餃子は大ざっぱに作って大ざっぱに食べるもの

筆者も思うのだが、餃子に限らず、ラーメンでもカレーでもそばでも、なんだかやかましすぎる気がする。こだわりだの究極だの至高だのと大げさである。もちろん、特別においしい餃子もあるだろうが、そのために高いお金を出したり、わざわざ出かけて行って行列に並んだりするのは面倒だ。ふつうでいい。たいていの町のラーメン屋、中華屋には餃子があり、それなりにおいしい。それで十分だと思う。

東海林さだお氏が、作家陳舜臣氏の子息である陳立人氏に餃子づくりを教わる話がいい。餃子の皮づくりでは、強力粉と薄力粉の配合などを気にする東海林氏に、あまり難しく考えなくてよい、それほど綿密にする必要はないと陳氏はアドバイスする。

「餃子なんてね、大ざっぱに作って大ざっぱに食べるものなんです」

皮の形も「まん丸じゃなくてもいいんですよ、だいたい円形になれば」とおう揚だ。具を包む際に難しいヒダヒダづくりも、いいかげんでよいとのこと。

なーんだと思い、それはそうだよなと思う。餃子は、中国では家でつくって食べるごくごくふつうの家庭料理なのだから。
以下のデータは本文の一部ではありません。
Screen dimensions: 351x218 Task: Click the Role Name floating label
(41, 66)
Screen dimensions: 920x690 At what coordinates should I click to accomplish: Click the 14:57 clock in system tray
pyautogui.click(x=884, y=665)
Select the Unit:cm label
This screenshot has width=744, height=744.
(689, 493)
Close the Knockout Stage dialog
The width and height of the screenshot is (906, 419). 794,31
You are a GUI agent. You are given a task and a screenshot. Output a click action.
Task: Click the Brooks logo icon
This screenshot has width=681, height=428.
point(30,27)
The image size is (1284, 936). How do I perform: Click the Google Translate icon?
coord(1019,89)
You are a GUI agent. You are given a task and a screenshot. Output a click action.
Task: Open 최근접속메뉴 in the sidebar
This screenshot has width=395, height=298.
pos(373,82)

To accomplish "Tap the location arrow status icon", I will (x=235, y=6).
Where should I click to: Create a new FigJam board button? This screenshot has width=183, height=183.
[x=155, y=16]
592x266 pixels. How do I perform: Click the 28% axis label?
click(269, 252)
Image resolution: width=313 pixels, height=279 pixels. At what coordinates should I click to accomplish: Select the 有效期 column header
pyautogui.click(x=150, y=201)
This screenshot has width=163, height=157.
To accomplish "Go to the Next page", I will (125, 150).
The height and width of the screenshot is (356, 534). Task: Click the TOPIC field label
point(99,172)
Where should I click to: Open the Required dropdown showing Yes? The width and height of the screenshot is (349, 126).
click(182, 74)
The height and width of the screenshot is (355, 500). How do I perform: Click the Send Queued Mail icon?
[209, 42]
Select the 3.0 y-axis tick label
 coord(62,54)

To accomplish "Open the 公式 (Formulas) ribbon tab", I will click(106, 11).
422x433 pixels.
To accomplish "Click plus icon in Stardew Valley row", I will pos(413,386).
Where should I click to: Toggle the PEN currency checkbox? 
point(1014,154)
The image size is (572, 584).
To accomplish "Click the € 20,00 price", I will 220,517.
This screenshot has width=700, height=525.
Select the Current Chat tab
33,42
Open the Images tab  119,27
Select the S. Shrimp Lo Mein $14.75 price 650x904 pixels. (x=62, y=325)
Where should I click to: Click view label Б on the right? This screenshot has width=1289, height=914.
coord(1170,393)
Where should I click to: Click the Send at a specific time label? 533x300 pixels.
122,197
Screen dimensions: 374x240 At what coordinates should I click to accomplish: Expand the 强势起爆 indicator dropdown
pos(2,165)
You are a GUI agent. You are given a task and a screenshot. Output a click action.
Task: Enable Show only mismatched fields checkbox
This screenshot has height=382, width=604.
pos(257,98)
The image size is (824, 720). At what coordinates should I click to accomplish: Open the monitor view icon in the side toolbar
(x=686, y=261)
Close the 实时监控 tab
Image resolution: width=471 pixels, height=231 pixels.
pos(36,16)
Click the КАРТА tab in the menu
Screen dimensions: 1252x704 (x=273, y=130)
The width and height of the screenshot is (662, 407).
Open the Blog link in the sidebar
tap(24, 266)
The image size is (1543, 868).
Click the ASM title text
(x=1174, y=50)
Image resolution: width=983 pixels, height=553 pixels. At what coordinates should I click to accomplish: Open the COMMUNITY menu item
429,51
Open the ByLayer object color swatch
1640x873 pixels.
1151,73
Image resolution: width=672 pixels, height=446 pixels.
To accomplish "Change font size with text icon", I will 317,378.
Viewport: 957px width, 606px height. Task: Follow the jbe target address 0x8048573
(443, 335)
本書は写真もいい。特に表紙とその見返しの光景がたまらない。気取った感じがなく、いかにも大衆食らしい餃子のおおらかさ、庶民らしい日常の雰囲気が伝わってきて、ああ食べたい、いますぐ一杯やりたいという気持ちがわきおこる。

というわけで、出かけるとしよう。梅雨まっただ中のジメジメムシムシと暑い夕刻、近所のいつもの中華屋。この店は1皿240円の安さで、パリパリ、ジュワーっとうまいうえ、下町特有の焼酎ハイボールが飲めるのがうれしくて、いま一番気に入っている餃子の店なのだ。